‘Original Green’ author to speak in Charlotte

Steven Mouzon, whose book Original Green makes the point that environmentally sensitive living requires more than what he dubs “gizmo green” gadgets, will give a public lecture in Charlotte on Wednesday Feb. 15.

Sponsored by the Charlotte Department of Transportation and the local chapter of the Urban Land Institute, Mouzon’s talk will be at 6 p.m. in the Charlotte-Mecklenburg Government Center, Room 267.

Mouzon, an architect and author, is founder of the New Urban Guild in Miami, “a group of architects, designers and other New Urbanists dedicated to the study and design of true traditional buildings and places native to, and inspired by, the regions in which they are built.”
One of the things I find interesting about Mouzon’s writing is that, to my mind, he’s an illustration of how New Urbanism can’t be so easily pigeonholed as “liberal” or “conservative.” He writes in his blog, for instance, that Original Green is what we had “before the Thermostat Age,” when “the places we made and the buildings we built had no choice but to be green.”

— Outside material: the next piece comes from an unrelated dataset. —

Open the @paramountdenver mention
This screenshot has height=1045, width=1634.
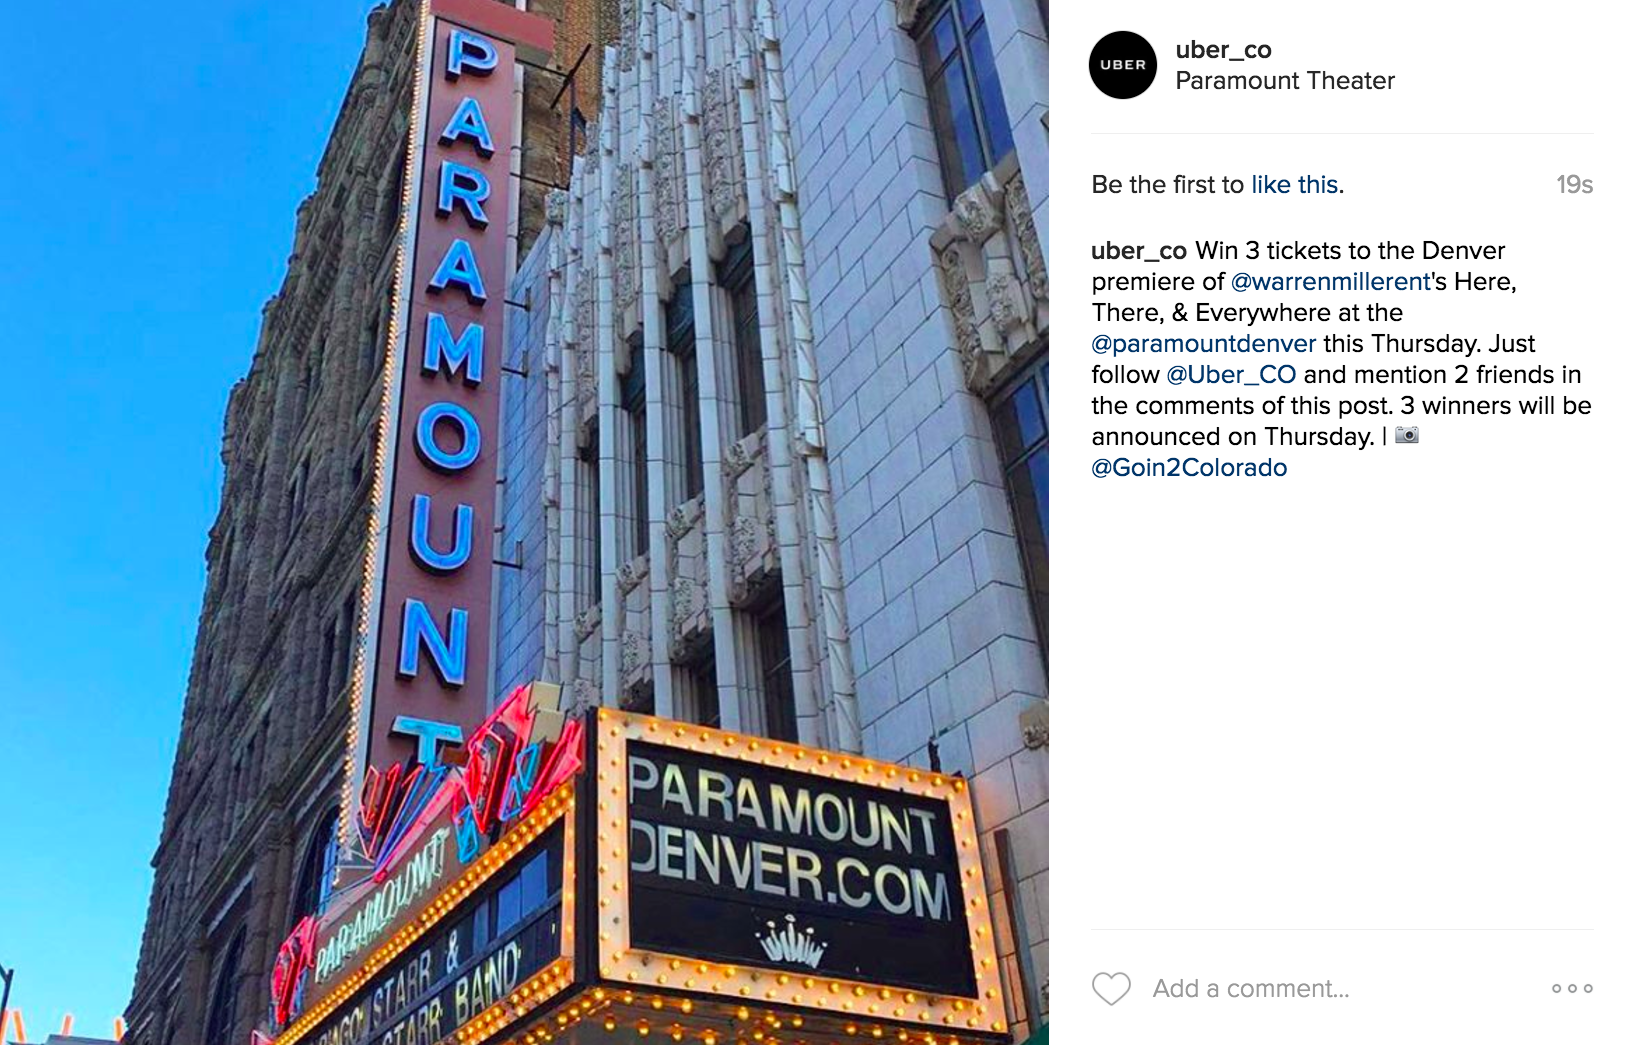(x=1204, y=344)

I’m not sure if trying to return to the building and living styles of old can be considered anything other than conservative, but as I wrote in “Is sustainability for Commies?” there’s a school of thought that anyone who mentions protecting the environment or conserving energy must be a Marxist who’ll rip people from their cars and subdivision houses and force-march them into Pruitt-Igoe-style high-rises. Note the Gaston County commissioners’ action late last month: “County leaders identify ‘insidious’ threat of Agenda 21.”

In an unfortunate architectural convergence, the UNC Charlotte College of Arts + Architecture, the Charlotte Chapter of the American Institute of Architects, and the Mint Museum of Art have planned another architectural lecture for the same night: Craig Dykers of the firm Snøhetta will give a lecture about his firm’s work. It’s at the UNC Charlotte Center City Building. A reception is at 5 p.m., and the lecture at 6 p.m. Both are free and open to the public, but require registration here.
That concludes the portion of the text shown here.